Il presente articolo analizza il crescente interesse per le sacche globali di concentrazione del mercato. Esamina l’estrema concentrazione del mercato ed esplora temi quali l’andamento storico della concentrazione del mercato e ciò che segue i periodi di estrema concentrazione.

AUTORI

Benjamin R. Nastou, CFA
Co-CIO Soluzioni quantitative

Derek W. Beane, CFA
Institutional Portfolio Manager

Jonathan Perlman
Quantitative Sr. Research Associate

Visto il successo dei Magnifici Sette negli Stati Uniti e dei GRANOLAS in Europa, si è parlato molto delle sacche globali di concentrazione del mercato. Le grandi società sono diventate ancora più grandi, andando a rappresentare una quota maggiore degli indici di mercato generali. Poiché alcuni indici come l’S&P 500 sono ponderati in base alla capitalizzazione di mercato, la sovraperformance di alcuni dei titoli più importanti ha sospinto il mercato più ampio, mascherando l’andamento mediocre della “maggior parte” dei titoli. Si è trattato, in un certo senso, di una forza che si è autoalimentata, in quanto i flussi verso gli indici passivi e gli ETF sono cresciuti e hanno intensificato il fenomeno. In termini di performance, a beneficiarne sono stati gli investitori puramente passivi, visto il sostegno che questi pochi titoli hanno fornito al flusso di rendimento generale. Se il vostro portafoglio è fortemente orientato alle azioni large cap core o large cap growth (come l’indice S&P 500), avete probabilmente ottenuto buoni risultati. Tutto il resto ha sofferto molto in termini relativi. A titolo di esempio, si considerino i rendimenti cumulativi del periodo di cinque anni terminato il 31 dicembre 2023. Dal punto di vista della capitalizzazione di mercato, le large cap hanno reso il 126% e le small cap il 61%, mentre dal punto di vista dello stile, il fattore growth ha sovraperformato quello value (rispettivamente 137% e 67%).1, 2, 3, 4

Di fronte all’estrema concentrazione del mercato, è naturale porsi le seguenti domande:

  1. Come si colloca questa concentrazione in termini storici?
  2. Da cosa sono generalmente seguiti i periodi di estrema concentrazione?

Panoramica storica

Esistono vari modi per valutare la concentrazione del mercato, ma tutti sembrano portare alla stessa conclusione: ci troviamo attualmente in uno dei periodi di maggiore concentrazione della storia moderna degli Stati Uniti. Le analisi recenti si sono perlopiù concentrate sull’S&P 500, il che va bene; in questa sede, tuttavia, facciamo un passo indietro ed esaminiamo per completezza tutti i titoli statunitensi quotati.5 Come si evince dalla Figura 1, ci sono stati altri periodi di forte concentrazione del mercato, anche se ora ci stiamo avvicinando ai livelli più alti dell’ultimo secolo. Ovviamente, ciò non significa che il periodo di alta concentrazione non possa proseguire; non abbiamo la sfera di cristallo, tuttavia uno sguardo alle analogie storiche può aiutarci a capire cosa potrebbe accadere quando questo regime cambierà.
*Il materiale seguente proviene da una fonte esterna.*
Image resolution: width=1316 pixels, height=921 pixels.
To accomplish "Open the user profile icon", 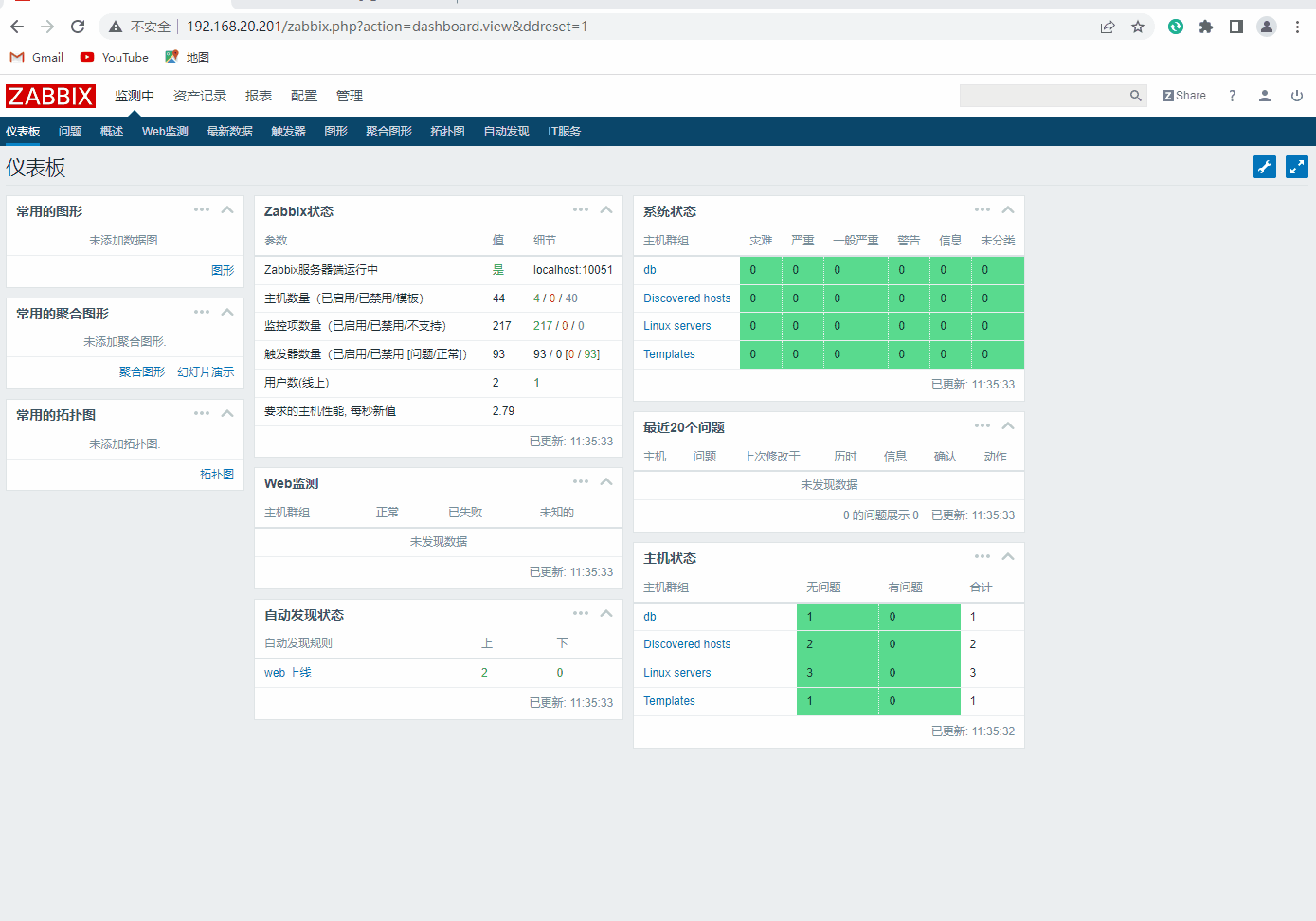I will click(1264, 96).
Facciamo notare che i picchi di concentrazione non si verificano sempre nello stesso punto di un ciclo di mercato. Ad esempio, alcuni si sono verificati in prossimità dei picchi di mercato, quando gli investitori si sono riversati sui titoli preferiti (1973 e 2000), mentre altri si sono verificati in prossimità dei minimi di mercato (1932 e 1957).

Che cosa ci attende?

I mercati si muovono per cicli. Al pari di value vs. growth, large cap vs. small cap, USA vs. non USA, l’opposizione concentrazione vs. diversificazione è un altro tipo di ciclo di cui gli investitori devono tener conto. Come illustrato sopra, prima o dopo i mercati finiscono per raggiungere un punto di svolta in termini di concentrazione, tornando a una partecipazione più ampia. Se si parte dal presupposto che, a un certo punto, il regime cambierà a favore di un ambiente meno concentrato e più diversificato, quanto può durare questa fase di cambiamento e cosa implica per i vari segmenti del mercato azionario?

Utilizzando i picchi di concentrazione elencati alla Figura 1, abbiamo osservato attentamente entrambi i lati del picco per capire quanto possono durare le fasi di rialzo che precedono il picco e la successiva fase di inversione dei cicli di concentrazione.
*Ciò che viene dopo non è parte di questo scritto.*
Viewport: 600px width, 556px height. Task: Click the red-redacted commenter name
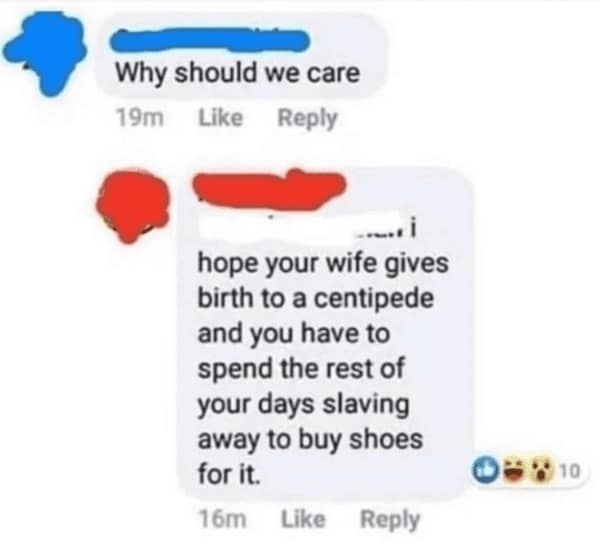pyautogui.click(x=270, y=189)
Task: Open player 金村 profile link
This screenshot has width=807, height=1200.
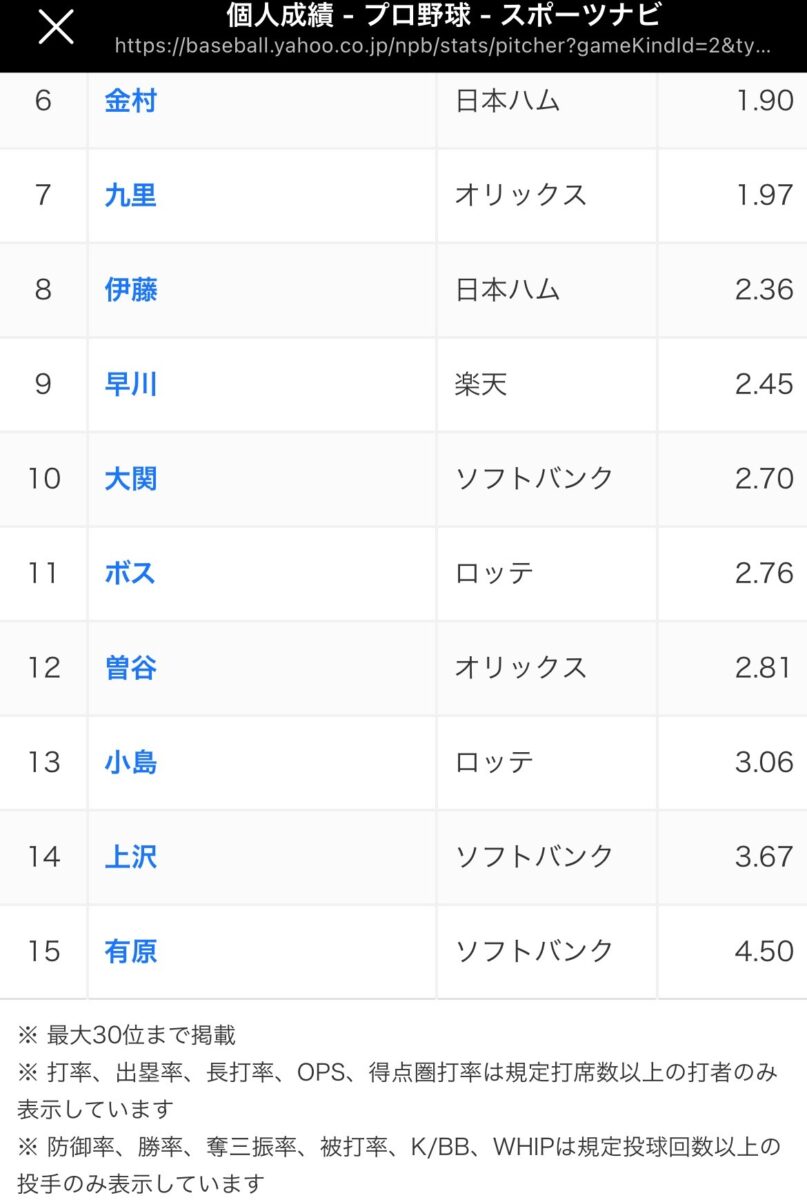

Nei periodi di concentrazione, la performance dei mercati tende ad essere trainata da un manciata di large cap, favorendo approcci meno diversificati. Viceversa, una volta passato il picco, la performance dei mercati tende storicamente ad essere determinata da una percentuale più nutrita di titoli, favorendo gli approcci diversificati. La durata dei cicli che favoriscono la concentrazione rispetto alla diversificazione varia, ma si tratta in media di sviluppi piuttosto estesi di circa dieci anni. Anche quelli più brevi sono comunque durati tra i quattro e i cinque anni, che per molti rappresenta un ciclo di mercato completo. Per contestualizzare la situazione odierna, il periodo di diversificazione del 2000 si è protratto fino all’aprile del 2006, il che significa che l’attuale periodo di concentrazione si protrae da quasi 20 anni, superando di gran lunga la media. Non sappiamo quando finirà, ma abbiamo prove empiriche che dimostrano che ci troviamo in una situazione estrema sia in termini di entità che di durata.

Le fluttuazioni dei mercati e dei loro livelli di concentrazione possono indubbiamente avere un impatto su altre dimensioni sottostanti del panorama azionario. Lo abbiamo visto negli ultimi anni, quando le società growth ad alta capitalizzazione hanno beneficiato di fattori di sostegno enormi rispetto ai segmenti small cap e value del mercato. È una situazione tipica? E cosa succede quando le dinamiche cambiano?

La figura 3 mostra le performance cumulative e annualizzate medie dopo il picco di concentrazione in vari intervalli temporali nei seguenti casi: indice USA equiponderato meno indice USA ponderato per la capitalizzazione di mercato; small cap USA meno large cap USA; value USA meno growth USA. La serie di dati più a destra mostra le performance medie lungo l’intero ciclo di diversificazione (il periodo tra il livello massimo e il livello minimo di concentrazione del mercato).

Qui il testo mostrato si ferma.